CERATIZIT Group S.A.
- Company type: corporation
- Industry: Machine tools
- Predecessor: Plansee Tizit and CERAMETAL
- Founded: 2002; 24 years ago
- Founder: Nicolas Lanners
- Headquarters: Mamer, Luxembourg
- Area served: Worldwide
- Key people: Jacques Lanners (Managing Director)
- Products: Powder-metallurgical, sintered hard metal products
- Owner: Plansee Group
- Number of employees: 9,000 (2025)
- Website: www.ceratizit.com

= Ceratizit =

Luxembourg tool manufacturing company

The Ceratizit Group is a Luxembourg manufacturer of machine tool and hard material products for wear protection and cutting tools. It is 100% owned by Plansee Group and operates 34 production facilities worldwide. The company's headquarters are located in Mamer, Luxembourg.

== History ==

=== Predecessors and foundation ===
In 1948, the cooperation started between Luuchtefabrik (renamed CERAMETAL in to 1949) and the company then known as Plansee GmbH.

In 1979, CERAMETAL launched production operations in the USA and the first ceramic parts were manufactured in 1988.

In 1996, Instrument AG in Bulgaria was incorporated in Plansee Tizit while, at the same time, collaboration got underway with Siel to form Siel Tizit Ltd. in the Indian city of Kolkata.

CERATIZIT S.A. was created in 2002 as the result of a merger between CERAMETAL (founded in 1931) and Plansee Tizit (founded in 1985).

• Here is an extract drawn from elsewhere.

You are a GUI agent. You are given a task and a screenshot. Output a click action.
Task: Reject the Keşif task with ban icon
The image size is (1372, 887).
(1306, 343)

CERAMETAL was founded in Walferdange, Luxembourg, by Nicolas Lanners.

=== Growth ===
Following the start-up of the company in 2002, it opened sales offices in Brazil, Poland, Hungary and the Czech Republic.

In 2007, new administrative premises were unveiled in Mamer and Reutte, while sales and marketing offices were opened in China, Mexico and Spain. In 2007, Ceratizit acquired Newcomer Products, Inc., a private company based in Latrobe/Pennsylvania.

In 2010, Ceratizit and CB Carbide combined their Asian activities within the joint venture company CB-CERATIZIT in which both Ceratizit and the members of CB Carbide possess a 50% holding.

In 2011, Ceratizit moved its United States regional headquarters from Latrobe, PA to Warren, Michigan.

As of 2022, it had 7,000 employees and more than 25 production sites in Europe, North America and Asia, and a sales network of over 70 branch offices.

==Patents==
The company holds more than 1,000 patents worldwide and manufactured more than 10 billion sintered parts in 2010.

== Sponsorships ==
Ceratizit has sponsored the British Superbike Championship for nine consecutive years since 2014; Ceratizit is the sponsor title for the Teams' Championship. They are also the title sponsor of the Ceratizit Pro Cycling team.